Queensland’s property laws will be replaced with modernised legislation, which will include establishing mandatory disclosure rules to make it easier for home buyers.

The Property Law Bill, which passed Parliament today, repeals the Property Law Act 1974 in full, and effects the most significant changes to property law in 50 years.

The Bill was introduced to Queensland Parliament on 23 February, after detailed consideration and consultation with stakeholders, including the Queensland Law Society, Real Estate Institute of Queensland, Property Council, Urban Development Institute of Australia and community title stakeholder groups.

It was informed by the 232 recommendations made by the Queensland University of Technology’s Commercial and Property Law Research Centre following its in-depth review of the state’s property laws from 2013-18.

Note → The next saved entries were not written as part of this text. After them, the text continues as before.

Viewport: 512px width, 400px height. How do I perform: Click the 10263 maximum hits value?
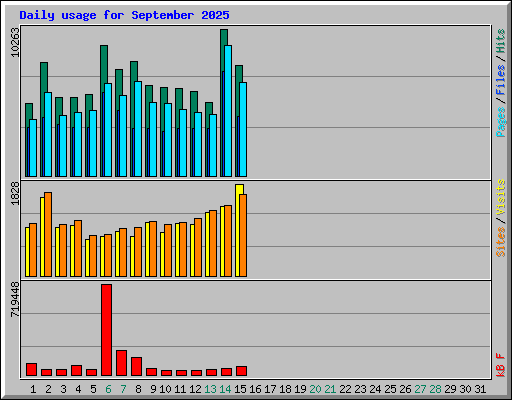[x=15, y=43]
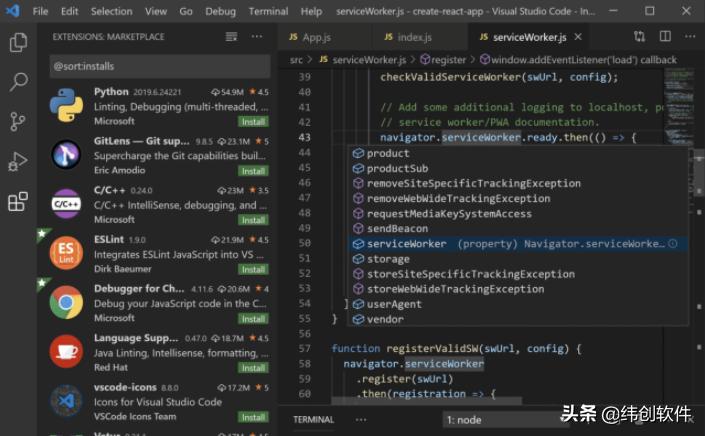The width and height of the screenshot is (705, 436).
Task: Open the Source Control view
Action: (x=18, y=122)
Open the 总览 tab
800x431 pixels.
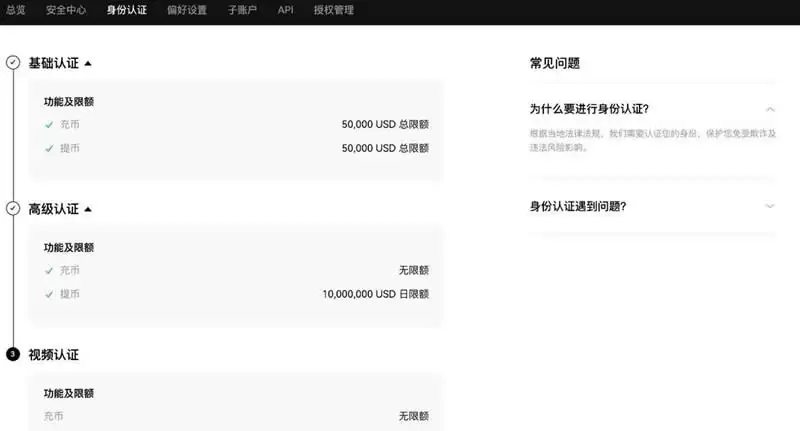(16, 10)
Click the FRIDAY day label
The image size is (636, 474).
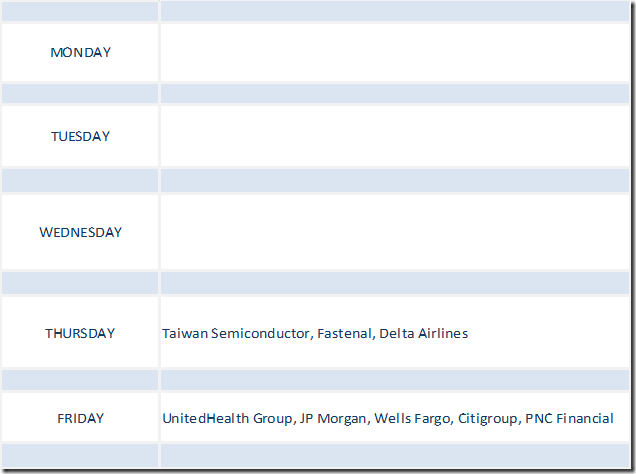point(80,418)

Many provisions of the 1974 Act were maintained, but the statute has been modernised and amended with contemporary language that reflects current commercial practice.

A new seller disclosure scheme will be enacted to ensure potential buyers of freehold land are given relevant information. This will consolidate requirements already used in most sales in Queensland.


It will be mandatory for a seller to give the buyer a disclosure statement and any applicable prescribed certificates, including a body corporate certificate.

Outdated and unnecessary provisions have also been removed, such as those relating to unregistered or “old system” land, and the provisions dealing with property settlement in de facto relationships.

The Bill also addresses areas of uncertainty that have developed over time, and improves existing property laws. This includes:

  • an updated legal framework that reflects modern practice around electronic property transactions and the electronic creation and signing of deeds;
  • substantial clarification, modernisation and updates to provisions relating to leases;
  • clarifying the powers of mortgagees and the protections for mortgagors;
  • improved provisions that deal with issues and rights between neighbouring land; and
  • simplifying and updating the common law rule against perpetuities.

Commencement will be delayed by six to 12 months to allow for stakeholder consultation and education.